It was like some squatters had taken up residence in the outdated corners of the Museum of Science and Industry and thrown a party there. Unfortunately, as wonderul as the exhibits were, the party seemed lacking. It wasn't the acts. I mean, sure, Evolutionrevolution did everything to drive people away, but not too many people ledt. At the same time Brilliant Pebbles and OCDJ did everything they could to get people's asses moving, but the asses mostly just milled about, making them easy targets for the sticker bandit labeling everyone with insults, puns, and punny insults ("space douche", "space lame", "myspace", "personal space").
It might have been that the soundsystem was shit (which is rare for these kids), or that there were parties all over the place that didn't require Northside kids to move south of Grand Avenue, but it might have just been that the opening night of the Select Media Fest was (gasp) more of an art show than a party.
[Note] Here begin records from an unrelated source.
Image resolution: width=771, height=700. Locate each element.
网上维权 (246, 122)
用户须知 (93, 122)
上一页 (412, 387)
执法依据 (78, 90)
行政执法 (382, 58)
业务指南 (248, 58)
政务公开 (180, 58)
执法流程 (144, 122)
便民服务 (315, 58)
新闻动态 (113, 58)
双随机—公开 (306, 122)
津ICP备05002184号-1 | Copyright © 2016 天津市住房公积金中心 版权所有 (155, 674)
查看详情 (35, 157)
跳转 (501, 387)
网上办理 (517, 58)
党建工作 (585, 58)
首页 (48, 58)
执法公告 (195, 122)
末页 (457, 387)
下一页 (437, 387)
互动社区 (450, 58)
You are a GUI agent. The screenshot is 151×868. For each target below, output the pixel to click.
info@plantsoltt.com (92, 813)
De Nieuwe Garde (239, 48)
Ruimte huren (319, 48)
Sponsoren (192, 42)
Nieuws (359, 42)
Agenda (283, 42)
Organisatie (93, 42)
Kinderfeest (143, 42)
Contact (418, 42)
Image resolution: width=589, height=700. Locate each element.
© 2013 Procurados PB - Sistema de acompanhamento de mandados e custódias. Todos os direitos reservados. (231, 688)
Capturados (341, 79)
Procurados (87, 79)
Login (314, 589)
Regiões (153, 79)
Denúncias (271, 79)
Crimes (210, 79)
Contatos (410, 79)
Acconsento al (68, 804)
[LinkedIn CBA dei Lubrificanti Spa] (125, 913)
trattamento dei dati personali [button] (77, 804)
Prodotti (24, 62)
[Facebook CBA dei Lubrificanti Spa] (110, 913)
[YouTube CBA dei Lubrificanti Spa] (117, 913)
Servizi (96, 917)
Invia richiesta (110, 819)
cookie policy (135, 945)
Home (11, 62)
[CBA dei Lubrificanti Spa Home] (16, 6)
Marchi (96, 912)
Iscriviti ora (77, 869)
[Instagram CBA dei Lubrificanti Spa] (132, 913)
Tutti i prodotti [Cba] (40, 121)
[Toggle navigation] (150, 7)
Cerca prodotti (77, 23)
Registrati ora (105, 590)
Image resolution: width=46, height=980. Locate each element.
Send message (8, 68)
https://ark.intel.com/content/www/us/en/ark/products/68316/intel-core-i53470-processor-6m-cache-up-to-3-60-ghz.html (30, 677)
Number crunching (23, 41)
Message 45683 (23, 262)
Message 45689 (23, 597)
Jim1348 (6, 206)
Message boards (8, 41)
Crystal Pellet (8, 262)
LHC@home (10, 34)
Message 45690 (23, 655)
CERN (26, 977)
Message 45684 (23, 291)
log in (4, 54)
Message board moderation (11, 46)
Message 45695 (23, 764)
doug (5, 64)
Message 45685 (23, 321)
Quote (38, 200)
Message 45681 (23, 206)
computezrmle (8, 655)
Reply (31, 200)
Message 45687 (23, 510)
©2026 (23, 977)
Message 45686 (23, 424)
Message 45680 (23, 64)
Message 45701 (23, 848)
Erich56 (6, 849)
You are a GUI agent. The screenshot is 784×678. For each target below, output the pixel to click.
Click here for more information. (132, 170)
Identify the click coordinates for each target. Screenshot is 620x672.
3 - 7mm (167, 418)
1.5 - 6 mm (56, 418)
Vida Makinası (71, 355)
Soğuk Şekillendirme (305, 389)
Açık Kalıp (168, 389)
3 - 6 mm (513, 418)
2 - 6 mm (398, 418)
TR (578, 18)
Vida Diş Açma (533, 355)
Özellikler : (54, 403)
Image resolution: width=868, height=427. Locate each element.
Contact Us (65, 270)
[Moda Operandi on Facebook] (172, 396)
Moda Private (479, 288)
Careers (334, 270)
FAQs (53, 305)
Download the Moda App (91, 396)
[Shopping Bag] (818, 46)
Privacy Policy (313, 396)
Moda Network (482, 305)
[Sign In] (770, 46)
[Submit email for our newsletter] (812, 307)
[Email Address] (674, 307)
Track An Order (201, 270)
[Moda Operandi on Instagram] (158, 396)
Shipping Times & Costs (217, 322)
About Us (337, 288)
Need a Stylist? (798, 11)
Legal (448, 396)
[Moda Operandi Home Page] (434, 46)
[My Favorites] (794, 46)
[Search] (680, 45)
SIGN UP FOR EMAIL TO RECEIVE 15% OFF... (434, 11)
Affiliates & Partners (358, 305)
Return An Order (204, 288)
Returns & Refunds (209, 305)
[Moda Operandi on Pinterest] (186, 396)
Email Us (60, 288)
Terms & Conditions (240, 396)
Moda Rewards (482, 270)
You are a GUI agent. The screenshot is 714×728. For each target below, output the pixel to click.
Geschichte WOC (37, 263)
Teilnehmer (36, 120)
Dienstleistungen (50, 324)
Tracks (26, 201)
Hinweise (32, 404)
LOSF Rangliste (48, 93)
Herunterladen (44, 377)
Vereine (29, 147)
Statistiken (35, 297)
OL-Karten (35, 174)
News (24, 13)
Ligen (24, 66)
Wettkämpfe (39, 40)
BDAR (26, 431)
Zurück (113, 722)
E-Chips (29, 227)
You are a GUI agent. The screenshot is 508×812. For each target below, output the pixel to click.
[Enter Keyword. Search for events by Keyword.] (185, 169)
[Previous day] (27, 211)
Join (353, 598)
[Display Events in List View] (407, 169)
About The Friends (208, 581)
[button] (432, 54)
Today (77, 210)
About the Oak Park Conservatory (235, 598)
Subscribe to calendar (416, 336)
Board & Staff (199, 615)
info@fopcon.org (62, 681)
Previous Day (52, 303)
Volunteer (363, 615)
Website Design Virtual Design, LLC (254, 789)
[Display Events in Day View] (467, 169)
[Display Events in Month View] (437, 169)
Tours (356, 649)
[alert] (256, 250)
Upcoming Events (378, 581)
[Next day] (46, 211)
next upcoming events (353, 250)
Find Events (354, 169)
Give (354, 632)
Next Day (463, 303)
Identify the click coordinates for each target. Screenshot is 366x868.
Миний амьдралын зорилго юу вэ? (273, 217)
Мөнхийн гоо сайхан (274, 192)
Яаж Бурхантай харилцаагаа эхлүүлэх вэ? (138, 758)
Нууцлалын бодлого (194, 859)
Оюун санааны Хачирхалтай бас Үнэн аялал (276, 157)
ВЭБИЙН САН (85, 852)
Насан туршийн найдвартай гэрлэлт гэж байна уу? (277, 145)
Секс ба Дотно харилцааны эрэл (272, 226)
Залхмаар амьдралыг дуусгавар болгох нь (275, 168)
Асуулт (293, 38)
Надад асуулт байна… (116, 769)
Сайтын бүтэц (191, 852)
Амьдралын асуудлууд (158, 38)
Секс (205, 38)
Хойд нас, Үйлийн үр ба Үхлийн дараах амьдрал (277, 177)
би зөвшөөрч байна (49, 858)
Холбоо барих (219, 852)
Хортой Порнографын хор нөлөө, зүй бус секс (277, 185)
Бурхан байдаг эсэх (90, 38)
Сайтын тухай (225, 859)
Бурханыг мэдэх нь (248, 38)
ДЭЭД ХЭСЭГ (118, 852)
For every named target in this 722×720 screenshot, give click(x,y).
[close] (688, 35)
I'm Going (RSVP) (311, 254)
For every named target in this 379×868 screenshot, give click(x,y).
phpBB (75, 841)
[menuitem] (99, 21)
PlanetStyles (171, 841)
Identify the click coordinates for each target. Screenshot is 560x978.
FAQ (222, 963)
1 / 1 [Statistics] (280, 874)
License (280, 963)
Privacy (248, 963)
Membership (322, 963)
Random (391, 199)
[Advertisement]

If that's the case it would've been fine by me. I snorted ketamine and drank rocketfuel in the ship's hull, fought with aliens, and simulated sex in the makeout room. It was a party for me, but, again, even if it wasn't, even if it was just a really cool art show, I probably would have been alright. The last month was full of parties. Parties that had no atmosphere but good music and a lot of heads (Hilary Rawk and Skyler's jam "Fierce" above Open End), parties that had great atmosphere but shitty music and sound (The Cobrasnake's "They Live" jam, with it's dayglo drag queen dancers and bloody suspension acts for goth thrill seekers at Das Butt), parties that had good music and good atmosphere but no heads (just about any party I played at), and parties where everything was wrong but were full of heads (Alexander Bassett's "The Deep", and just about every party Mr. Bobby threw at that stupid lumberyard).
I got a job this month, at a clothing store that may never actually open. All of my co-workers are DJs, possibly because the only people left in this city that aren't are my Mom and my sister. Either way, I'm sick of lackluster parties, I'm sick of dance music, and I'm really fucking sick of Chromeo.
Sure there were shows, but they didn't move me. LatinoFest should have been the best thing ever, but it came only a week after Apocalypticrust Fest and I had a better time chugging beer in the alley and talking shit than I did listeing to La Armada Roja. Same thing with the Blog Cabin's Halloween party, where the noise band Suddenly Susan reenacted their set getting shut down a week earlier at Sonotheque. Velcro Lewis played a set at the Cobra Lounge showcasing everything that was good about him and his 100 Proof Band, and everything that made them an obnoxious, novelty bar rock act.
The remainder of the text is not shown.